As the United States and Iran negotiate and uncertainty grows over whether any understandings will hold, Turkish commentators aligned with President Recep Tayyip Erdogan are warning of a stronger Israel but also claiming it has suffered an irreversible blow. The article says that in Turkish media, anti-Israel rhetoric has intensified, with some of it openly antisemitic.

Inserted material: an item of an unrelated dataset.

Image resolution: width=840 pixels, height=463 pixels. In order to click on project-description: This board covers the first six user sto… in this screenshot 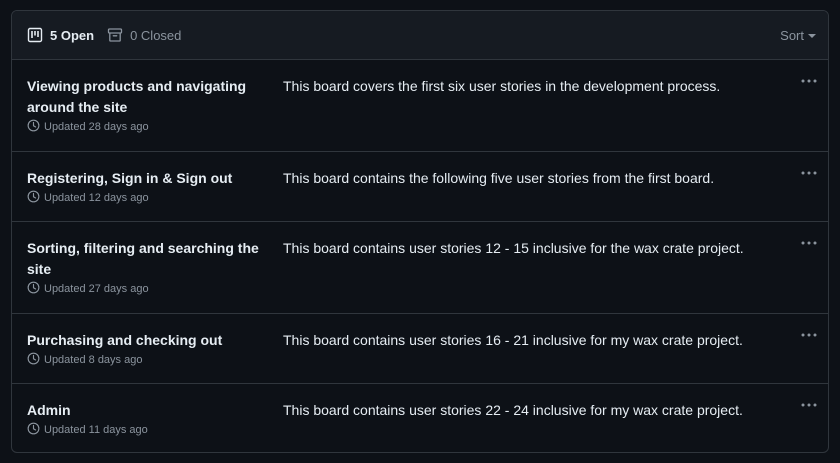, I will do `click(502, 86)`.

Two broadcasts this week were highlighted. On TVNET, political analyst Ihsan Aktas argued that the war in Gaza shattered the idea of total U.S.-Israeli power. He said, “The U.S. is not so self-confident,” and claimed social media now prevents Israel from hiding its actions the way it once could. Aktas also said Israeli attacks on Iran proved its limits, predicted that Benjamin Netanyahu may not survive politically, and added that “Israel will no longer be able to wake up and start a war against any country it wants.”

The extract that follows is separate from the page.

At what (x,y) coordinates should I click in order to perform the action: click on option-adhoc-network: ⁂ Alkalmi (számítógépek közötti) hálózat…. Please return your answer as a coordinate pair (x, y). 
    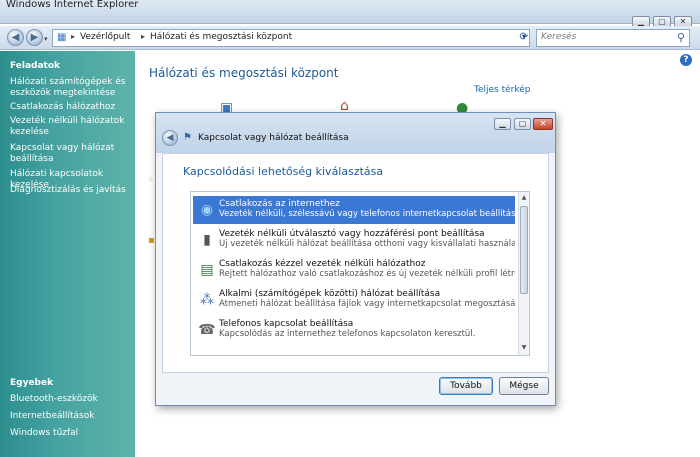
    Looking at the image, I should click on (354, 300).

Aktas also repeated conspiracy claims about U.S. history, saying John F. Kennedy was killed because he opposed Israel and its nuclear buildup. He said the Gaza war has made Jews around the world less safe and that “humanity as a whole has begun to despise them” because of alleged crimes in Gaza.

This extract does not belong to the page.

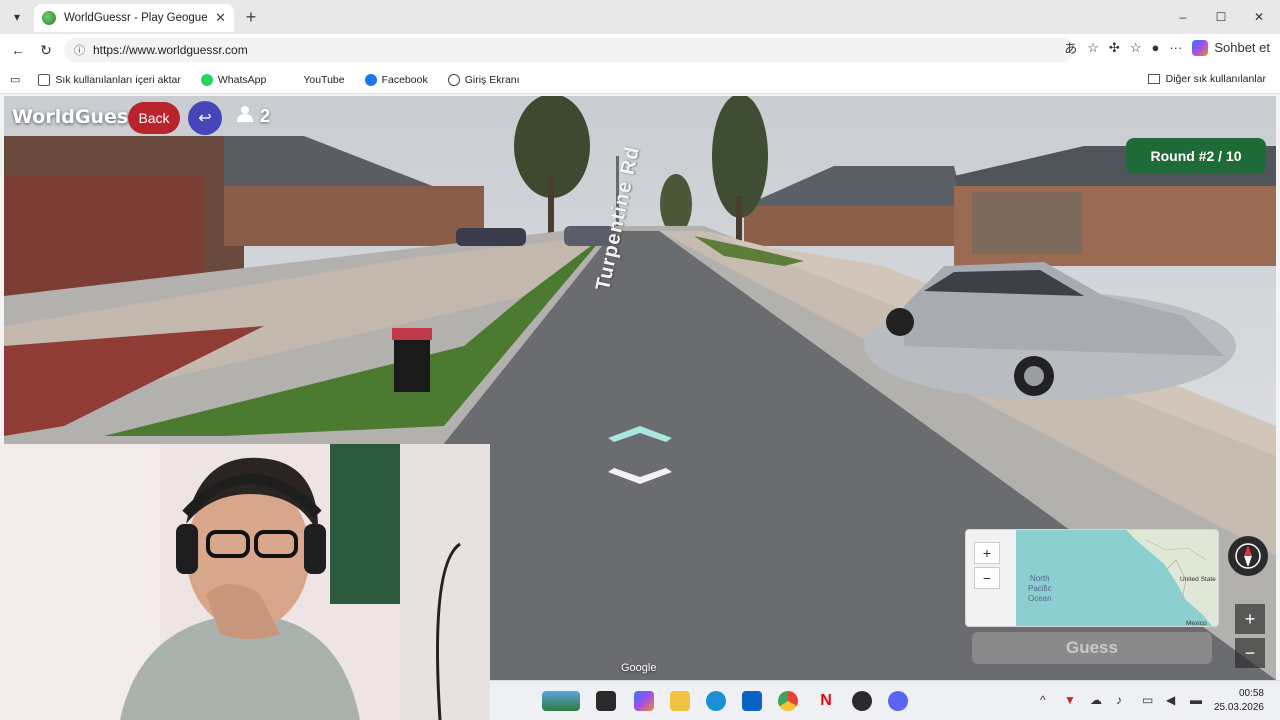 This screenshot has width=1280, height=720. What do you see at coordinates (898, 701) in the screenshot?
I see `discord-icon` at bounding box center [898, 701].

In a second program on Yeni Şafak’s official YouTube channel, host Ersin Celik and strategist Ibrahim Ufuk Kaynak described the Abraham Accords as a U.S.-Israeli scheme to sideline Turkey from trade routes. Kaynak attacked India, Israel, South Cyprus and Greece as an anti-Turkey regional bloc, dismissed India’s political wisdom, compared Indian caste society with Israel, and said Zionists want Christian communities to worship them. He forecast major global upheavals between 2030 and 2035 and said Turkey will emerge as a global superpower, with AI used for humanity’s benefit. He concluded that there will be nowhere in the world Turkey cannot reach.